Example 7.7. Thickness of sea-ice and snow on sea-ice averaged over sea area.

variables:
  float sea_ice_thickness(lat,lon);
    sea_ice_thickness:cell_methods="area: mean where sea_ice over sea";
    sea_ice_thickness:standard_name="sea_ice_thickness";
    sea_ice_thickness:units="m";
  float snow_thickness(lat,lon);
    snow_thickness:cell_methods="area: mean where sea_ice over sea";
   snow_thickness:standard_name="lwe_thickness_of_surface_snow_amount";
    snow_thickness:units="m";
           

In the case of sea-ice thickness, the phrase "where sea_ice" could be replaced by "where all_area_types" without changing the meaning since the integral of sea-ice thickness over all area types is obviously the same as the integral over the sea-ice area only. In the case of snow thickness, "where sea_ice" differs from "where all_area_types" because "where sea_ice" excludes snow on land from the average.


7.3.4. Cell methods when there are no coordinates

To provide an indication that a particular cell method is relevant to the data without having to provide a precise description of the corresponding cell, the "name" that appears in a "name: method" pair may be an appropriate standard_name (which identifies the dimension) or the string, "area" (rather than the name of a scalar coordinate variable or a dimension with a coordinate variable).

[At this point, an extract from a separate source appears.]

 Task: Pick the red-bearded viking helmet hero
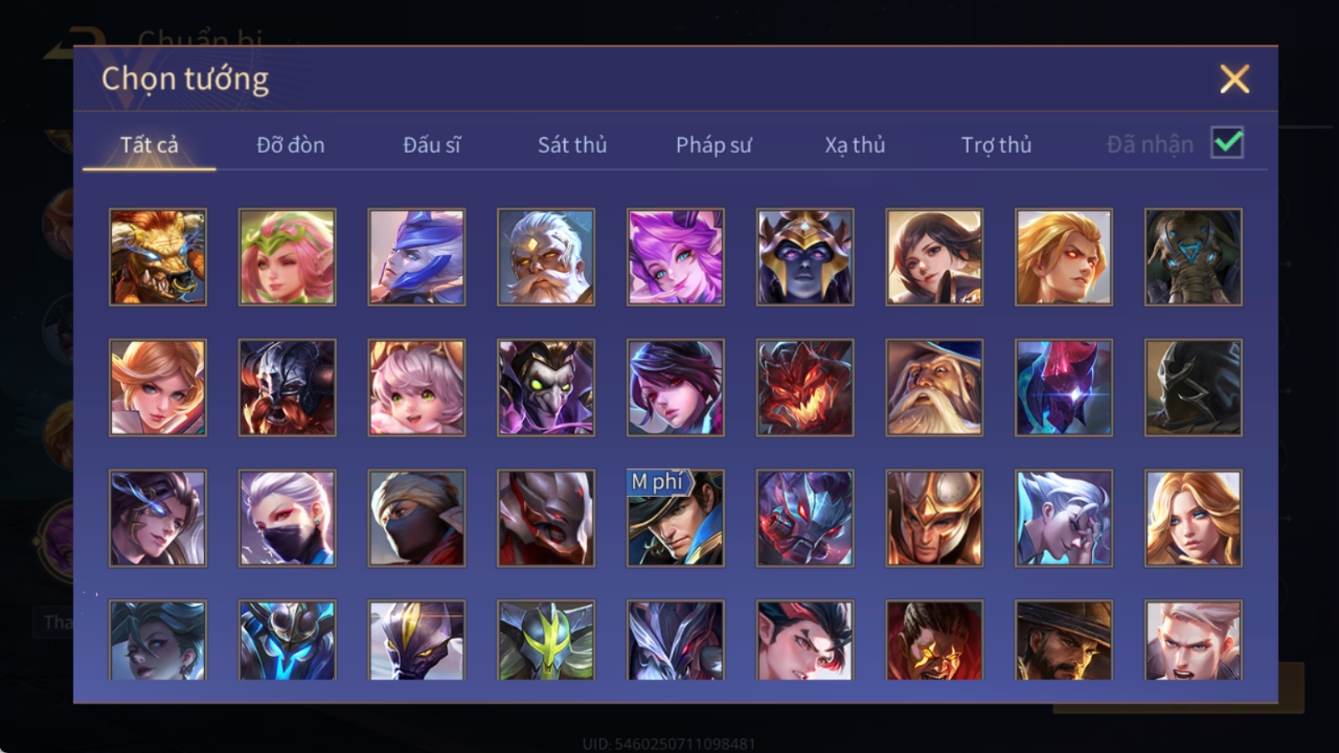tap(287, 388)
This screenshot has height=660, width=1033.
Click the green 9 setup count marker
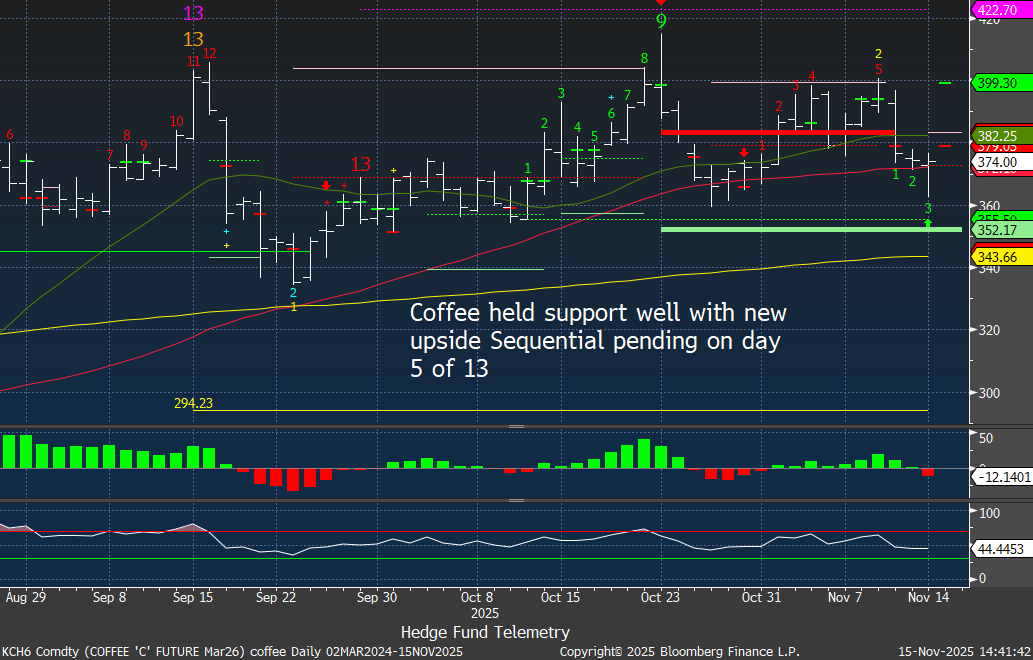[661, 20]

This convention cannot be used, however, if the name of a dimension or scalar coordinate variable is identical to name. There are two situations where this convention is useful.

First, it allows one to provide some indication of the method when the cell coordinate range cannot be precisely defined. For example, a climatological mean might be based on any data that exists, and, in general, the data might not be available over the same time periods everywhere. In this case, the time range would not be well defined (because it would vary, depending on location), and it could not be precisely specified through a time dimension's bounds. Nevertheless, useful information can be conveyed by a cell_methods entry of "time: mean" (where time, it should be noted, is a valid standard_name). (As required by this convention, it is assumed here that for the data referred to by this cell_methods attribute, "time" is not a dimension or coordinate variable.)

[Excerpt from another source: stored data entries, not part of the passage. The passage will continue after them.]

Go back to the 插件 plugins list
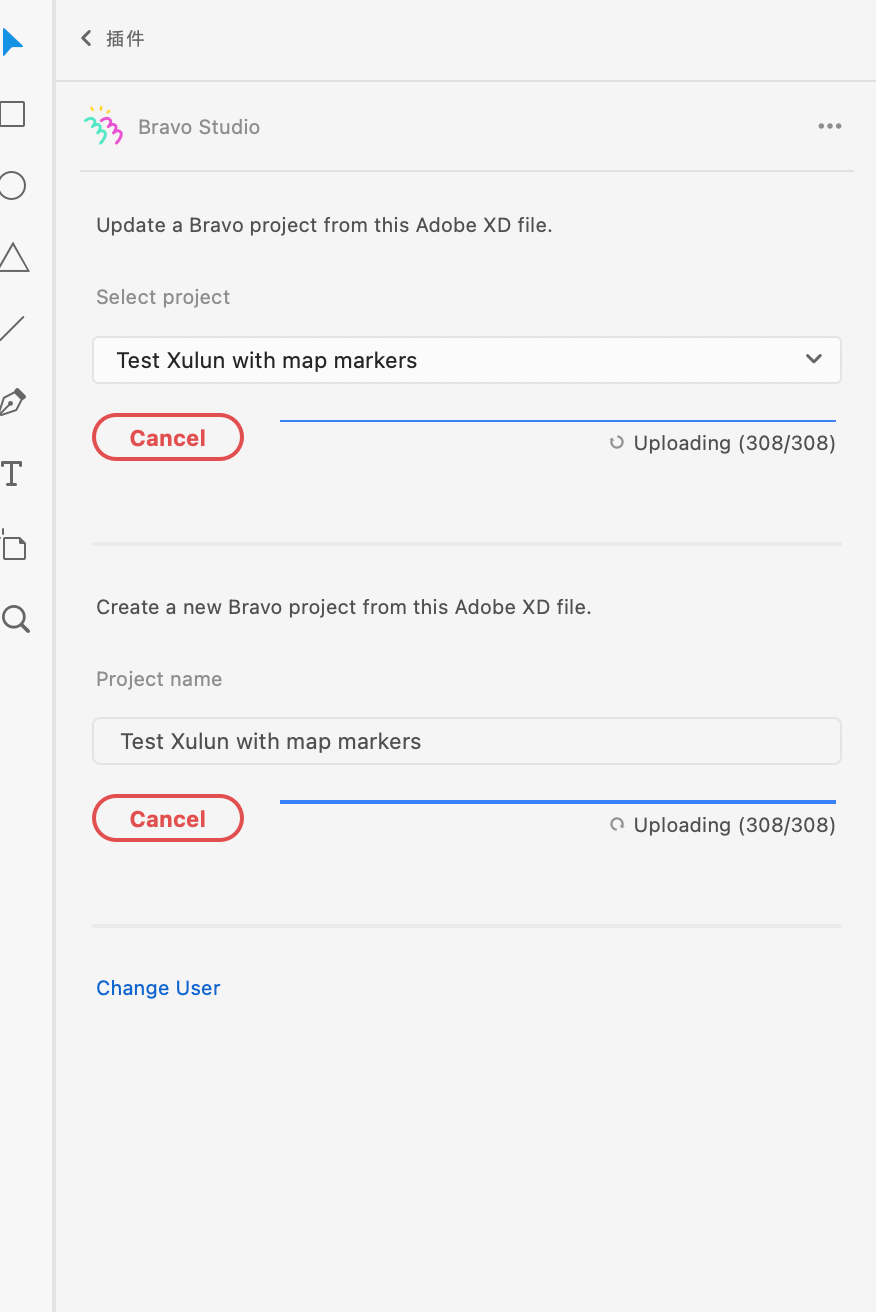Viewport: 876px width, 1312px height. click(112, 38)
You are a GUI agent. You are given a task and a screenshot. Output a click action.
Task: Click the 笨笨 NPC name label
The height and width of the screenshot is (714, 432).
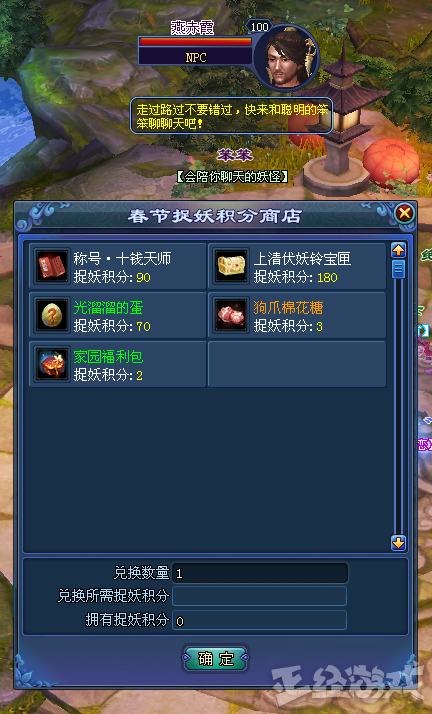point(234,155)
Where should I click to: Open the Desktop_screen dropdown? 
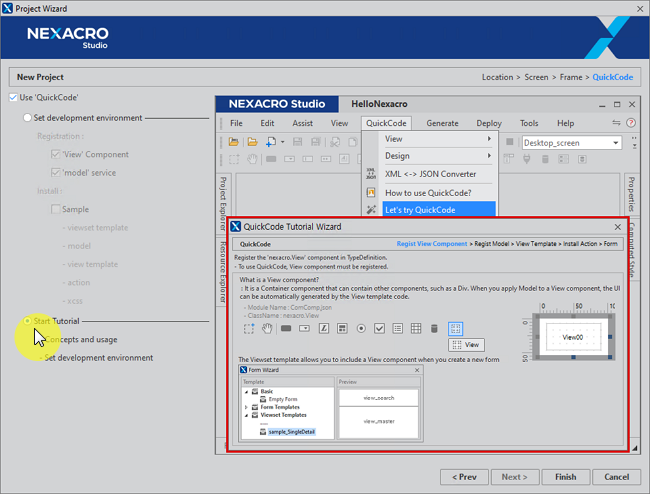[x=614, y=143]
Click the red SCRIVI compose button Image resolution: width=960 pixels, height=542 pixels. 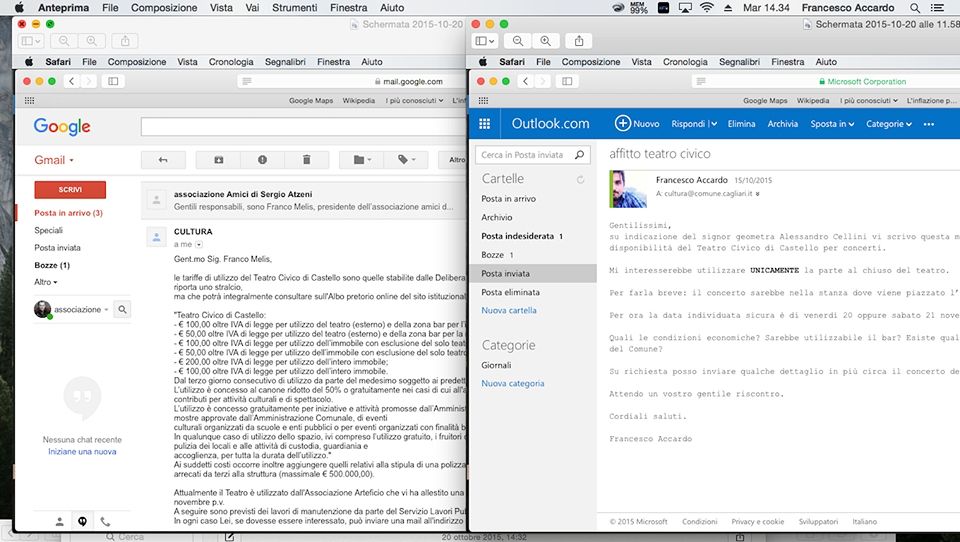[70, 189]
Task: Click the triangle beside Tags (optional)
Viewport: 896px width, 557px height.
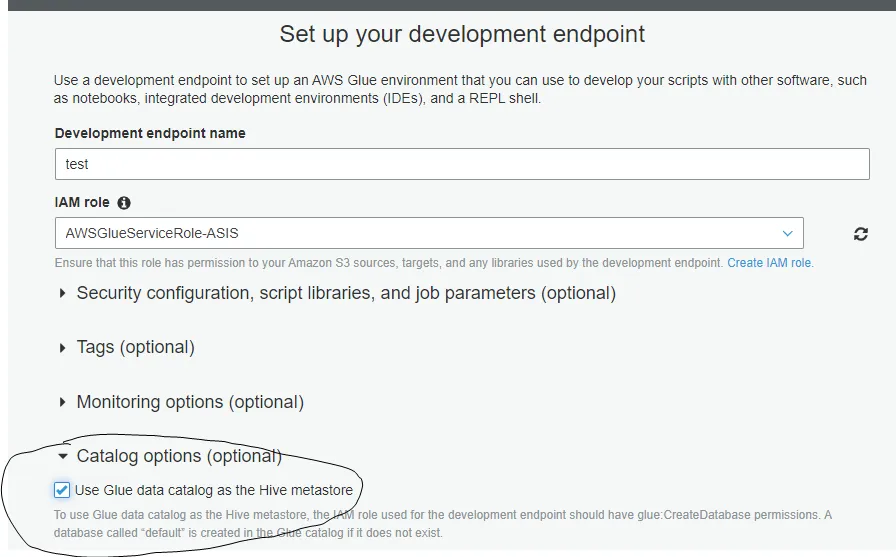Action: pyautogui.click(x=63, y=347)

Second, for a few special dimensions, this convention allows one to indicate (without explicitly defining the coordinates) that the method applies to the domain covering the entire permitted range of those dimensions. This is allowed only for longitude, latitude, and area (indicating a combination of horizontal coordinates). For longitude, the domain is indicated according to this provision by the string "longitude" (rather than the name of a longitude coordinate variable), and this implies that the method applies to all possible longitudes (i.e., from 0E to 360E). For latitude, the string "latitude" is used and implies the method applies to all possible latitudes (i.e., from 90S to 90N). For area, the string "area" is used and implies the method applies to the whole world.

In the second case if, in addition, the data variable has a dimension with a corresponding labeled axis that specifies a geographic region (Section 6.1.1, “Geographic Regions”), the implied range of longitude and latitude is the valid range for each specified region, or in the case of area the domain is the geographic region. For example, there could be a cell_methods entry of "longitude: mean", where longitude is not the name of a dimension or coordinate variable (but is one of the special cases given above). That would indicate a mean over all longitudes. Note, however, that if in addition the data variable had a scalar coordinate variable with a standard_name of region and a value of atlantic_ocean, it would indicate a mean over longitudes that lie within the Atlantic Ocean, not all longitudes.

We recommend that whenever possible, cell bounds should be supplied by giving the variable a dimension of size one and attaching bounds to the associated coordinate variable.